Aim of the task → Begin at the line that holds "The width and" and copy each line exactly until the data below ends, including that last line but no pictures.

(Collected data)
=== Section Start ===

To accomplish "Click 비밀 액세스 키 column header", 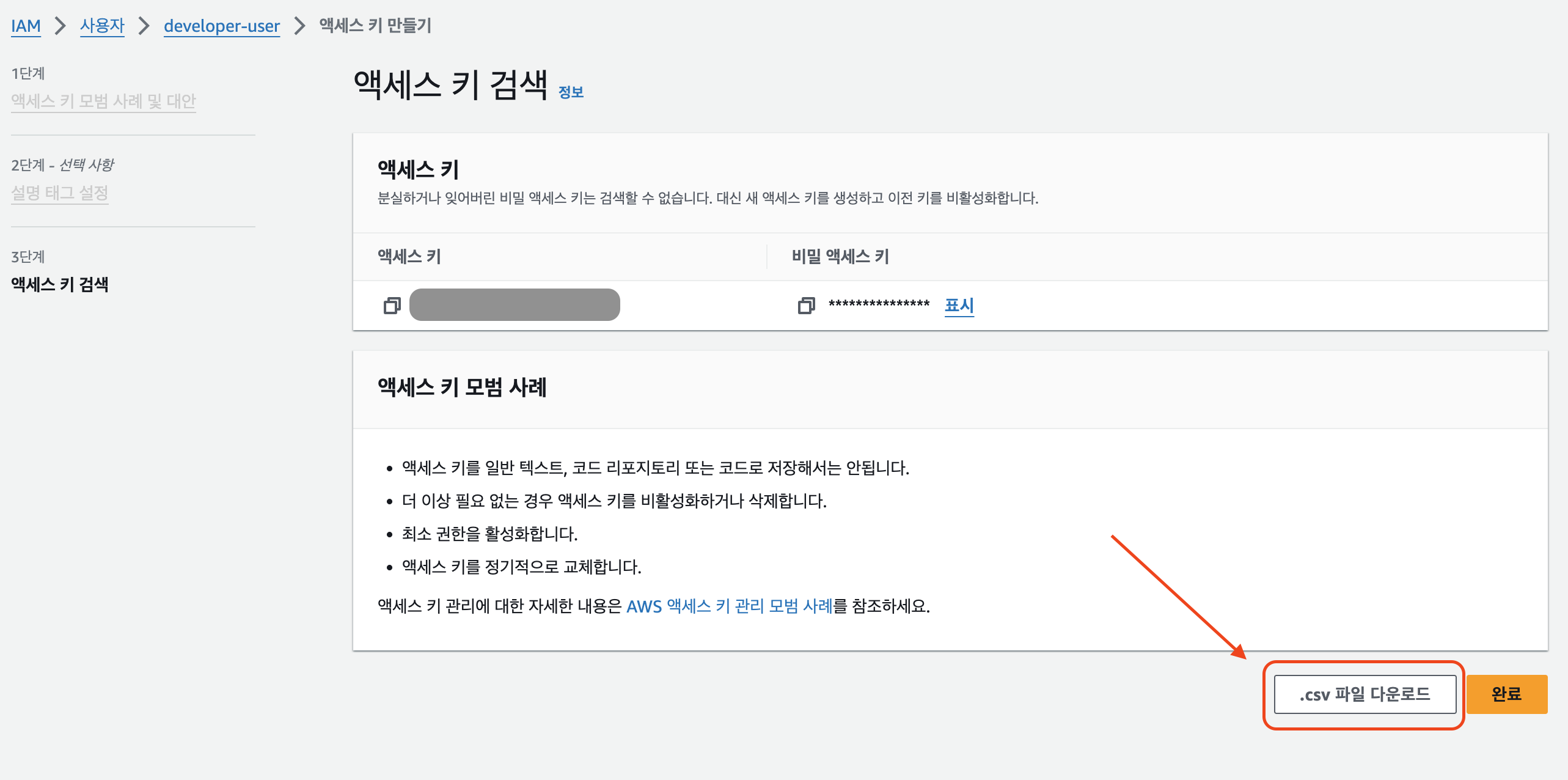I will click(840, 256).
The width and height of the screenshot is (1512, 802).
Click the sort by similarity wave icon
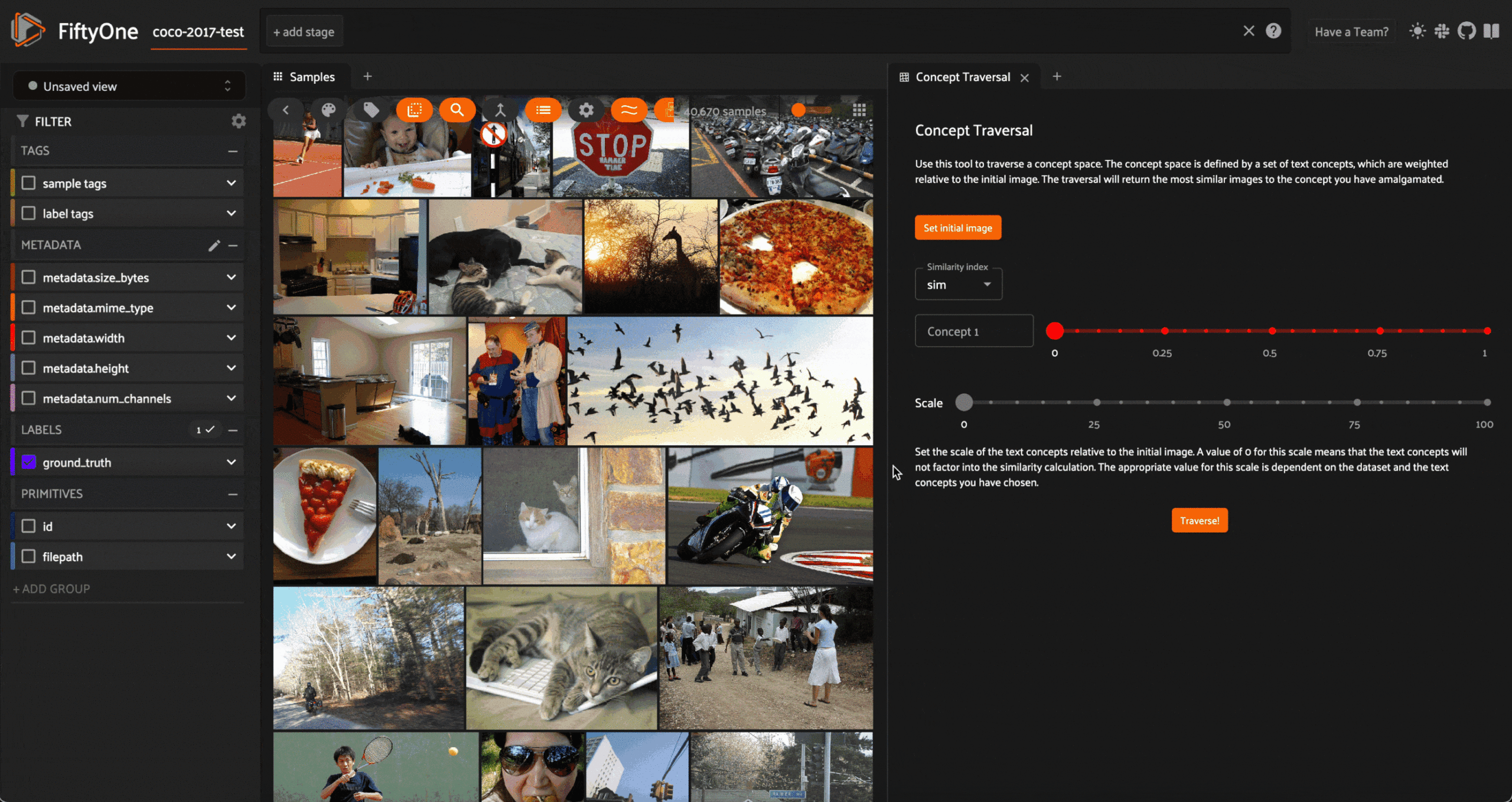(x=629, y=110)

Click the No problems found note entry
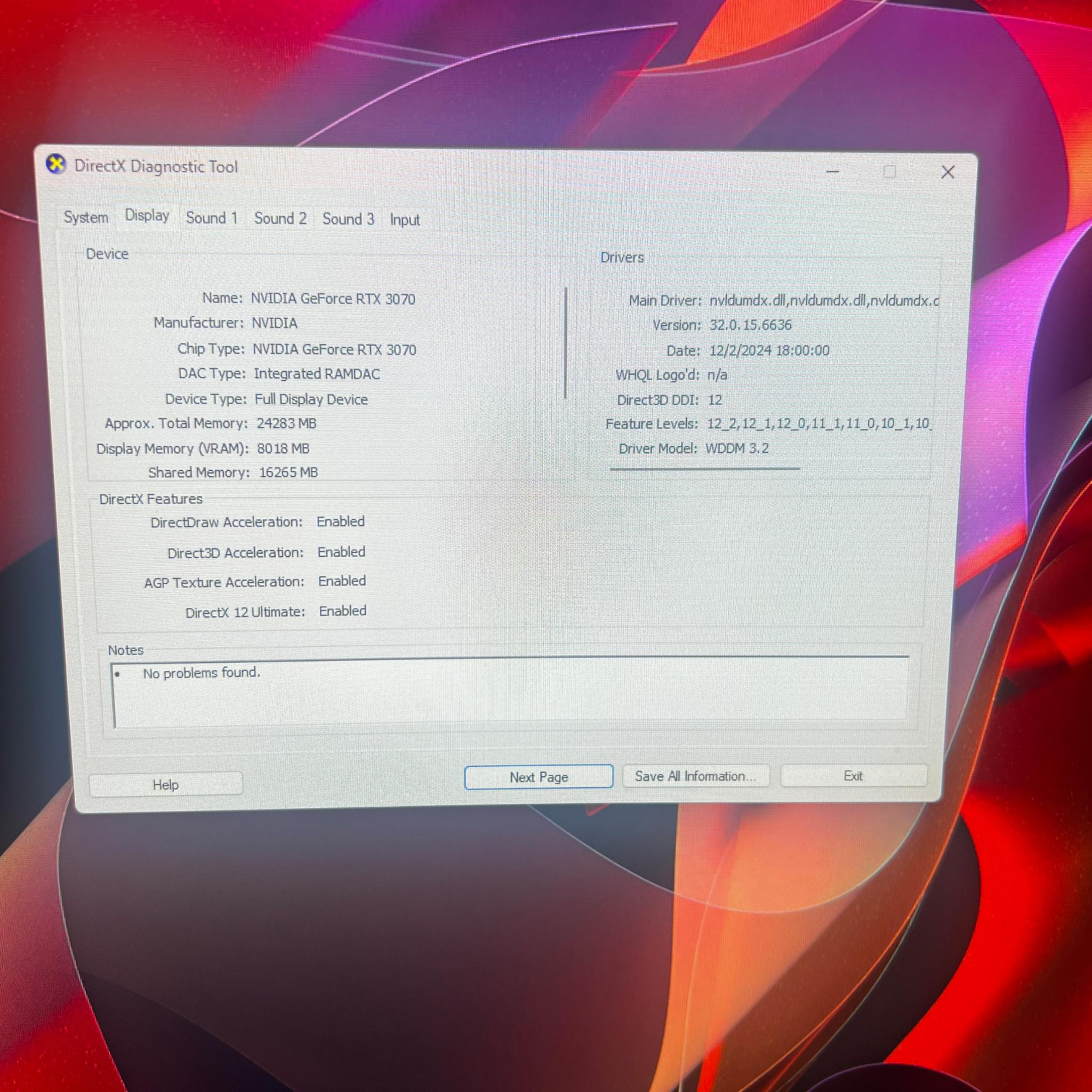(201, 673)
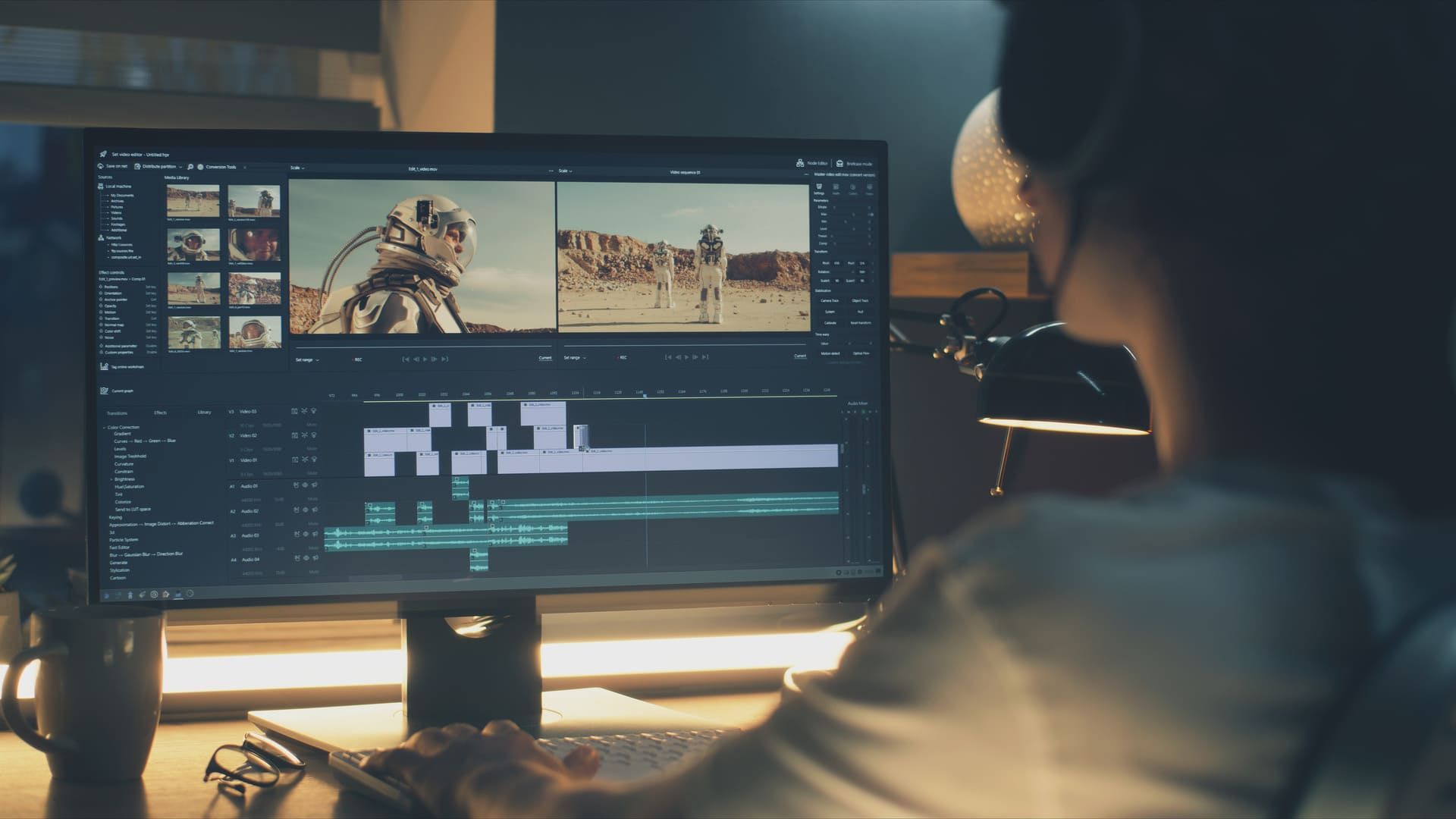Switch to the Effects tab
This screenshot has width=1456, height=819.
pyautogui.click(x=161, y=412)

=== Section End ===

Expected answer →
The width and height of the screenshot is (1512, 802).
Click the sort by similarity wave icon
(x=629, y=110)

Click the No problems found note entry
(201, 673)
Switch to the Effects tab
This screenshot has width=1456, height=819.
pyautogui.click(x=161, y=412)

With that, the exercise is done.